Falcon-H1 Arabic was trained on Arabic-first datasets covering formal language, regional dialects, and culturally grounded content
Abu Dhabi has built an artificial intelligence system that understands Arabic better than any other model on global benchmarks — and it does so while being smaller and faster than competing systems from major tech companies.
Falcon-H1 Arabic, developed by the Technology Innovation Institute (TII), ranks first on the Open Arabic LLM Leaderboard, which measures how well AI systems handle the Arabic language. The flagship 34-billion-parameter model outperforms Meta’s Llama-70B and China’s Qwen-72B, despite being less than half their size.
For Arabic speakers, the impact is practical. Anyone who has tried popular AI tools in Arabic knows the gap: replies that sound grammatical but miss meaning, tools that fail with dialect, or translations that ignore cultural context. Falcon-H1 Arabic was built specifically to eliminate this problem.

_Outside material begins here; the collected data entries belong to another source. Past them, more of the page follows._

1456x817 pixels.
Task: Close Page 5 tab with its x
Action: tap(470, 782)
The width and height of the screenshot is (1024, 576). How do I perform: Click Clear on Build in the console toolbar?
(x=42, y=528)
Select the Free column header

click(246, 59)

Arabic remains one of the hardest languages for AI to model. Words change function based on subtle shifts, word order is flexible, and everyday life involves switching between dialects and Modern Standard Arabic. Global systems trained mainly on English often struggle with this.

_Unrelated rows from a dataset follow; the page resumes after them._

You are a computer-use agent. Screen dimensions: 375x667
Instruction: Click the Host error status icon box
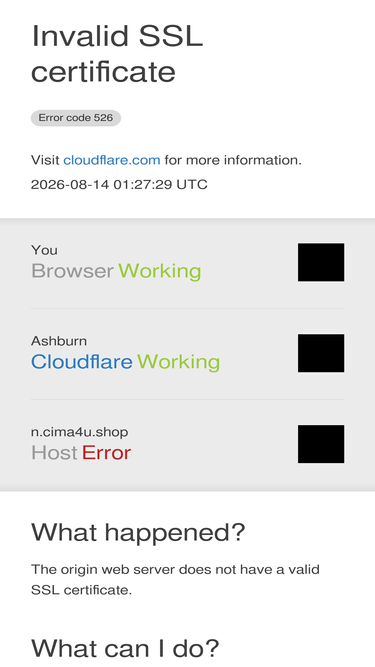pyautogui.click(x=321, y=444)
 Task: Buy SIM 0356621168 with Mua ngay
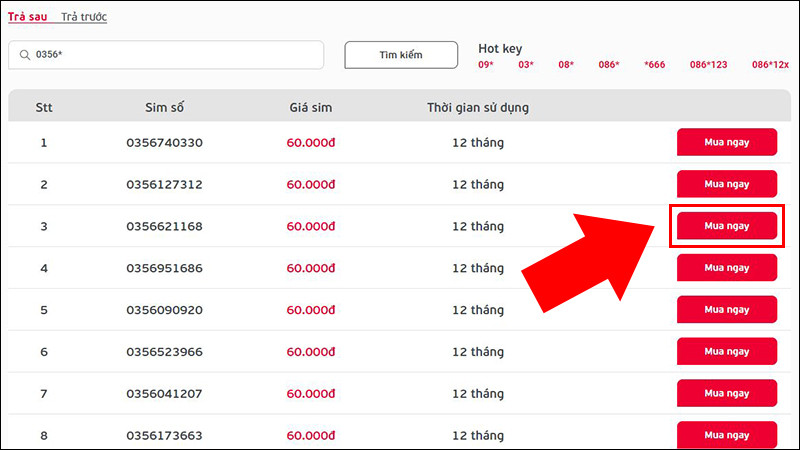point(727,226)
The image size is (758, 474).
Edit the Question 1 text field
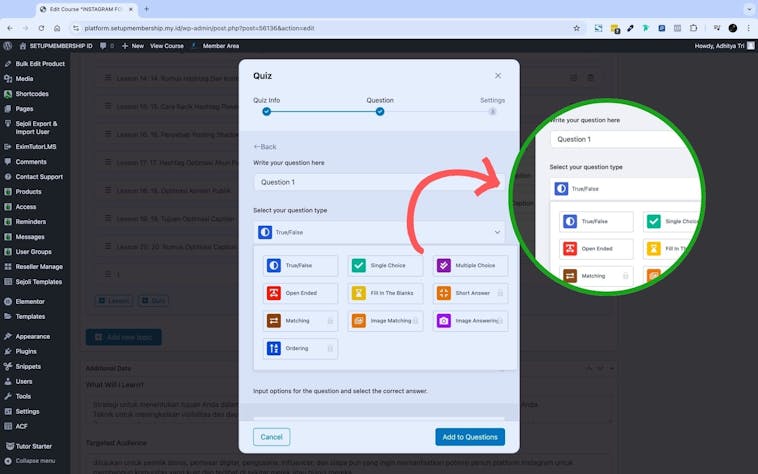tap(380, 182)
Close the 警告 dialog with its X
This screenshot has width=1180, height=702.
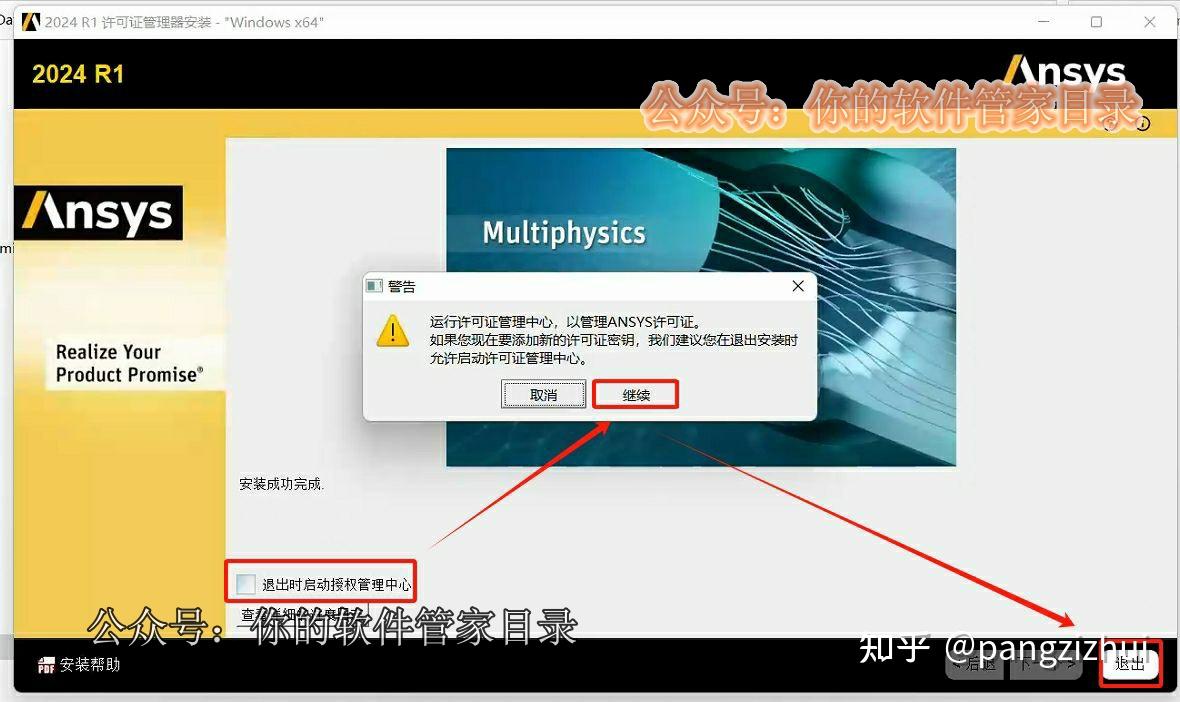click(x=797, y=286)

Research in Communications of the ACM notes that Arabic lacks large, high-quality annotated datasets — especially for dialects and informal speech — leaving most AI systems undertrained for real usage. The result shows up daily in education, customer service, government services, and healthcare chatbots that perform worse in Arabic than English.
Falcon-H1 Arabic was trained on Arabic-first datasets covering formal language, regional dialects, and culturally grounded content. The model comes in three sizes — 3B, 7B, and 34B parameters — allowing organisations to choose based on their computing resources.
The smallest model (3B) outperforms Microsoft’s Phi-4 Mini by 10 percentage points on Arabic benchmarks. The 7B version leads its category. The largest 34B model surpasses systems more than twice its size, achieving 75.36 percent accuracy on comprehensive Arabic understanding tests.
Beyond performance scores, the model handles tasks that matter in daily life: understanding dialect phrases, reasoning in Arabic, maintaining long conversations, and interpreting context rather than translating word-by-word. It can process up to 192,000 words in a single conversation — enough to analyse legal contracts, academic research or full medical records without losing track of context.
Faisal Al Bannai, Adviser to the UAE President and Secretary-General of the Advanced Technology Research Council, said the achievement enables Arabic-speaking communities to benefit from “innovation that is accessible, relevant, and impactful.”
Arabic is spoken by more than 450 million people across over 20 countries, yet historically has been secondary in global AI development. Many major systems “support” Arabic only as an add-on to English-trained models. Falcon-H1 Arabic was designed from the ground up with Arabic at the centre of development.
The implications extend across multiple sectors in the UAE and wider region. Schools can deploy AI tutors that actually understand students’ language and dialect. Healthcare providers can use AI tools that respect cultural context. Businesses can automate customer support without losing cultural nuance. Government services can operate chat systems in natural Arabic rather than translated English phrasing.
TII’s Falcon models have consistently ranked first in their categories since 2023. The H1 Arabic release continues that trajectory while filling a longstanding gap: an AI foundation model built specifically for Arabic speakers rather than adapted from English.
Falcon-H1 Arabic is freely available at chat.falconllm.tii.ae, allowing developers, startups, researchers, media organisations and public-sector institutions to build Arabic AI applications that work as fluently in Arabic as mainstream tools do in English.